Over the years I have taken acute interest in certain first names and Surnames which we the Igbo people bear. I am always marveled at the metaphor and proverbs that could be embedded in one’s family name. A family’s surname says a lot about where they are coming from as a people and the experiences they have had in life. It is a trade mark!!!

But one thing that always left me in utter bewilderment was the use of English names as Surnames by Ndị Igbo both home and abroad. I do not understand how an African would throw aside his/her ancestral surname (identity) and boldly put on that of a European, or sometimes an Arab.

A lot of people might want to term it “slave mentality” but I think that’s putting it mildly. I once met a lady in Nigeria whose name was Mary Michael. I was forced to ask her where she was from, since she spoke sound Igbo. She said Imo State. And I asked her: Nnem are you sure you are from Imo State? Are you sure you are even Igbo? She got angry and wondered why I was asking like she wasn’t sure of where she came from. I told her since she didn’t bear an Igbo surname then her origin is in doubt because she had shed her identity; and secondly anybody can learn and speak Igbo.

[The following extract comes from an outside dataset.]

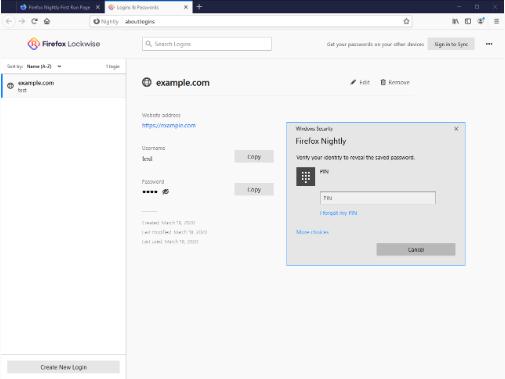
Task: Open the hamburger application menu
Action: (x=496, y=21)
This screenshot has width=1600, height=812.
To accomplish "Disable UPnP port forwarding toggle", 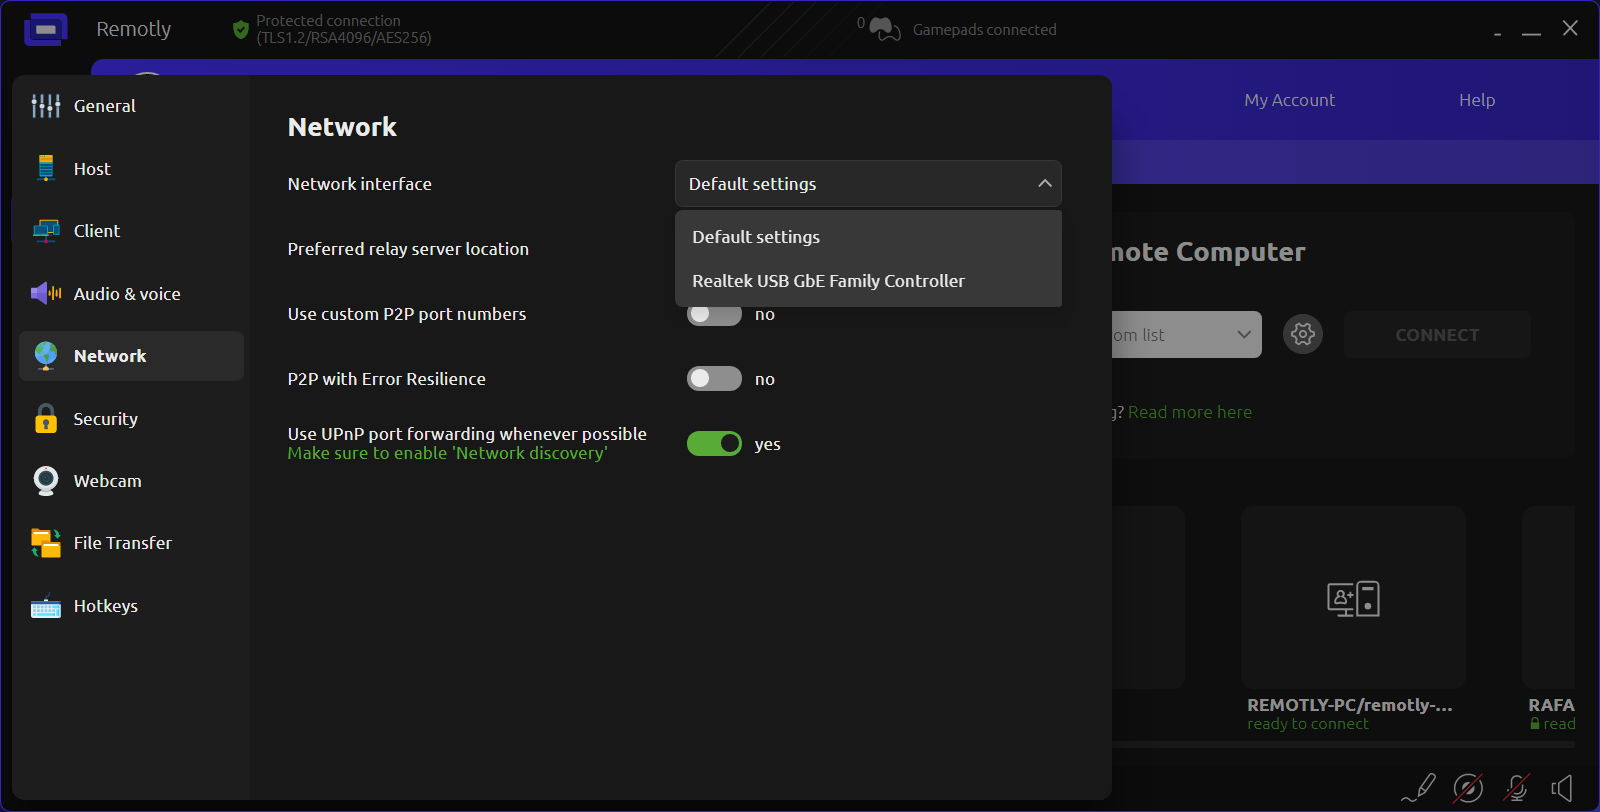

It is heartbreaking that some of us from the recent generation do not know the consequences of using an English name as our “surname.” They blame it on urbanization and assimilation into broader and multi-racial society.

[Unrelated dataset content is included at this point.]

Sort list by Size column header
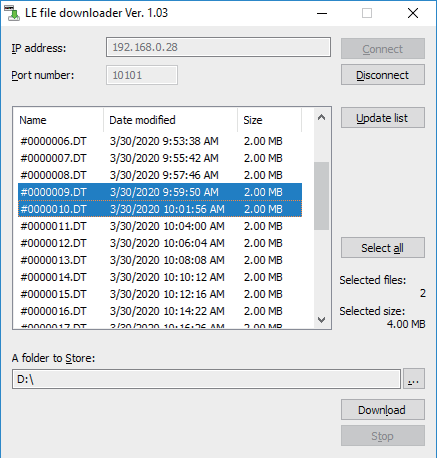[270, 120]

But I have always told people that urbanization is not an excuse for losing your identity – I do not see English men dropping their Scott and answering Okoro.

It then falls on the elders to teach the youths right from wrong – the importance of having an Identity. But what we find are weak Igbo parents who run into churches, throw away their ancestral names, with the excuse that it is cursed or seems fetish.

They then force their kids to walk around with English Surnames looking like foreigners in their own father land.

 As an Igbo man, if you do not like the meaning of your surname (handed down to you) then by all means change it to another Igbo name, not an English one. Dalụ nụ.

Article Written By Chuka Nduneseokwu


  1. Very interesting article and thanks for sharing. I have had similar discussion with my social media audience in recent time. I talked about how Africans have abandoned their African names in favor of either European or Arab names. It generated heated conversation for days.

  2. You are most welcome. Funny thing is that those who have changed their first names and surnames find nothing wrong in that.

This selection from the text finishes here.